Categories: Ballet/Barre


I thoroughly enjoy Tracy's Mat Workout. This is a unique workout with a calm, soothing vibe. Here is a breakdown:

Warmup (5:30)
This is a dance-based warmup that involves plié variations and different dynamic stretches (e.g., forward bend, side bend, etc.)

Standing lower body (15:00)
This section is done using a chair for balance. The emphasis is on extending the moving leg beyond the toes and engaging the whole body.
• Start in first position and lift the knee toward the shoulder in a turned out position.
• Leg abduction in an attitude position.
• Hip extension in an attitude position.
• Start in arabesque and pull knee forward.
• Hold arabesque and pulse
REPEAT ON OTHER SIDE
• Leg abduction, point up and flex down.
• Lift knee toward shoulder and rotate knee in on the way down / Pulse knee up.
• Arabesque and pull knee down.
REPEAT ON OTHER SIDE
• Second position pliés

Standing abs (4:00)
A series of flowing rib cage isolation movements (side-to-side, diagonal, circle, etc.)
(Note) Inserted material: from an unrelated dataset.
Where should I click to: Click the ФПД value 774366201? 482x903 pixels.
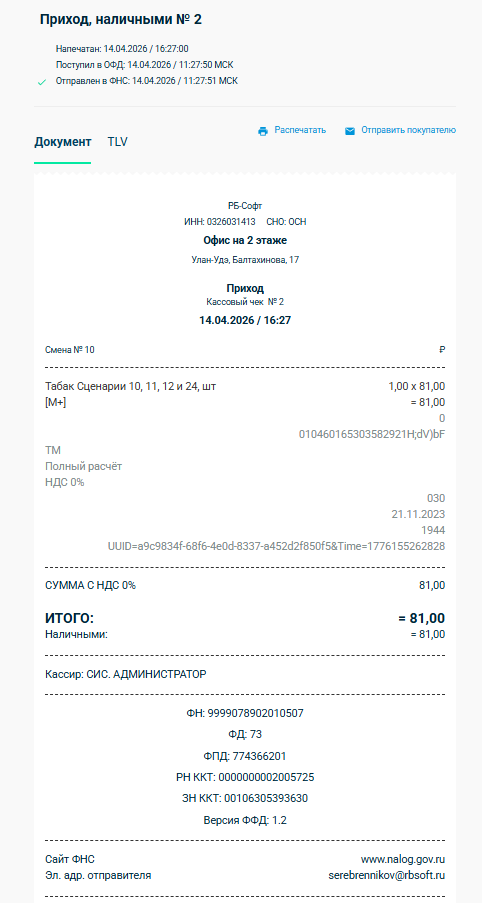[245, 756]
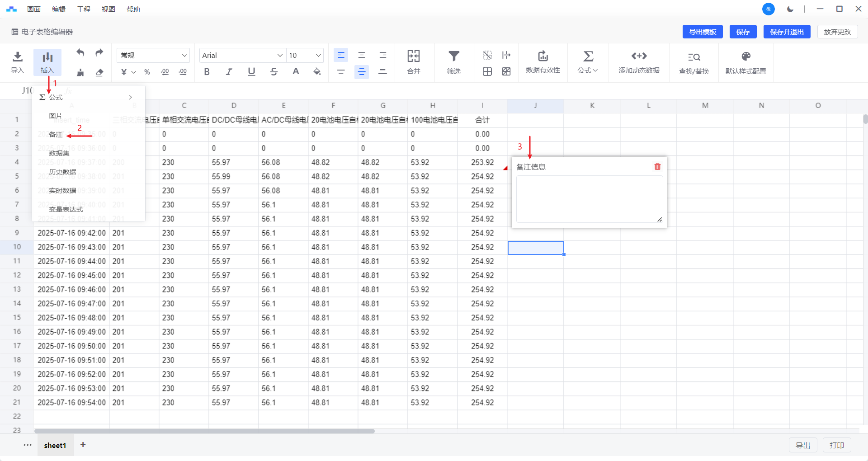Image resolution: width=868 pixels, height=461 pixels.
Task: Delete the note using red trash icon
Action: [657, 167]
Arm work / unweighted (8:00)
This is an unusual series of varied arm movements that is surprisingly challenging. It is similar to the arm work required in dance and IMO the closest thing on DVD is found on Classical stretch. The key here is to anchor the arms in the upper back so it acts as a support, to extend the arms (Tracy says to “pull the arms apart”) and to use your own body as resistance to perform controlled movements (Tracy instructs that “everything should be done with a lot of power”).

Arm work / light weights (8:00)
Another series of fluid arm movements; it reminds me of the upper body work in Ellen Barrett’s Slim Sculpt except that is more choreographed and varied. It involves several variations and no endless reps.

Floor Lower Body Work (7:00)
• Lie on your side with the bottom leg bent and the top leg extended at 45degrees. Pull top knee toward the shoulder and extend.
• Sit up (pretzel position). Pull knee toward elbow and extend back into an arabesque / Hold arabesque and pulse up.
• Lie on your side with knees bent. Extend and bend the legs in a scissor motion, top leg reaching back and bottom leg extending front.
• Turn onto stomach and lift one leg into an arabesque.
• Bring heels together and knees apart and push heels up toward ceiling (little frogs).

Floor Abs (5:30)
This sequence is a series of crunch variations, performed with the legs extended and opened hip width apart. Crunch variations include:
• Alternate leg lift, turning the leg out on the way up.
• One arm reaches overhead and forward.
• Lift one leg to 90degrees with the knee slightly bent, reaching forward with the opposite arm.
• Cross one foot on top of the other, alternating.
• Pull one knee in toward chest and extend the leg.

Cooldown (4:00)
Standing cooldown (similar to the warmup).

Instructor Comments:
Tracy seems to be performing the workout rather than teaching it. She barely cues the moves, motivates, etc. While this creates more of a learning curve, I find it also adds to the longevity of this workout for me (certain explanations, jokes, etc. can get tedious and old).